A man awarded the title, “Mr. Black”, in 2004 by Vancouver’s Black community, was sentenced today after being convicted on Saturday of second degree murder.Judge Arne Silverman told the packed courtroom that he had taken into consideration Dennis Knibbs’ involvement in the Black community in sentencing him. Knibbs’ lawyer, Glen Orris who has helped prepare the defense of accused serial prostitute killer Willie Pickton, told the judge that the 31 yr. old Knibbs had not only been named “Mr. Black”, he had been involved in Black History Month in Vancouver.

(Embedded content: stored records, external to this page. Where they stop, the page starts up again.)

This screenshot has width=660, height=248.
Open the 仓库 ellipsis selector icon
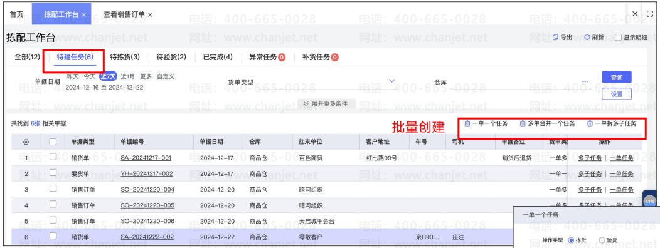click(585, 81)
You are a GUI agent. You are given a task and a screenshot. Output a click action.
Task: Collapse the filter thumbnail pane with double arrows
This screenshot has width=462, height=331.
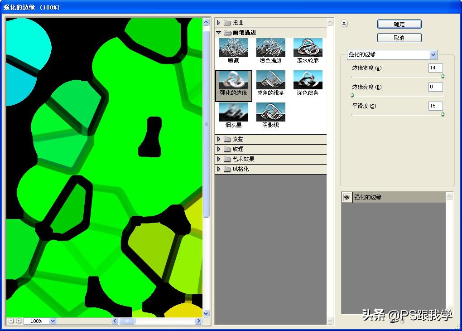(x=345, y=24)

Knibbs, born in Montreal to Jamaican immigrants, was convicted by a jury of 8 women and four men, all Caucasian except for two women of Japanese ancestry, of murdering Trumaine “Ekoh” Habib, 21, on the night Apr. 4, 2005 . Knibbs shot Habib in the seedy New Wings Hotel on Vancouver’s Downtown Eastside, after Habib had shot Knibbs’ cousin in the belly. The double shooting had left residents the block by Oppenheimer Park stunned to see “police everywhere” carrying assault weapons.

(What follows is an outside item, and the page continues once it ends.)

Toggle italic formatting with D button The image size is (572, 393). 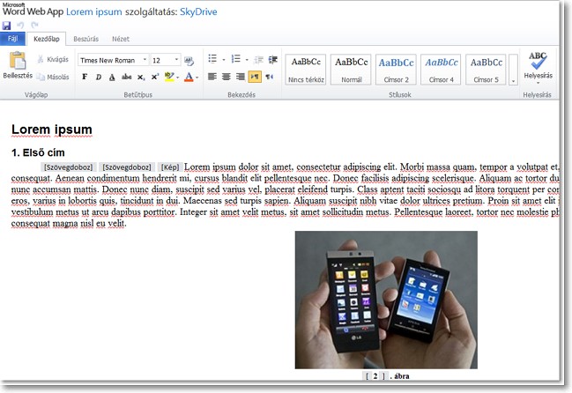pos(99,77)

The trial which began in April of this year, opened a window onto the “Vansterdam” drug culture which City Hall is attempting to curb as Vancouver prepares to “welcome the world” to the 2010 Winter Olympics. Witnesses at the Knibbs trial revealed everything from how much a crack cocaine dealer earned at the New Wings Hotel to how to buy and sell heroin without saying a word. The City closed down “The Wings” after the double murder and converted it to housing for women, many of whom are prostitute.  It was re-named  Sereena’s Place, after Sereena Abotsway, one of five Vancouver prostitutes whom Willie Pickton is now on trial for allegedly murdering.
Knibbs, the judge explained receives an automatic sentence of 25 years for murdering Habib But it’s the judge’s job to decide whether Knibbs will be eligible for parole after serving the mandatory 10 years or whether that term will be increased. Prosecutor Michael Luchencko asked the judge to set the minumum sentence at 10-13 years.
There was a tense moment in the court room when one of Knibbs’ supporters harassed the victim’s mother, a youthful Black woman with short hair, when her Victim Impact Statement was being read by the judge.
The jury, consisting of 8 women and four men, all Caucasian with the exception of 2 Asian women, had recommended that the judge allow Knibbs to be eligible for parole after serving ten years. Judge Silverman told them on Saturday that he would listen to them. And he did.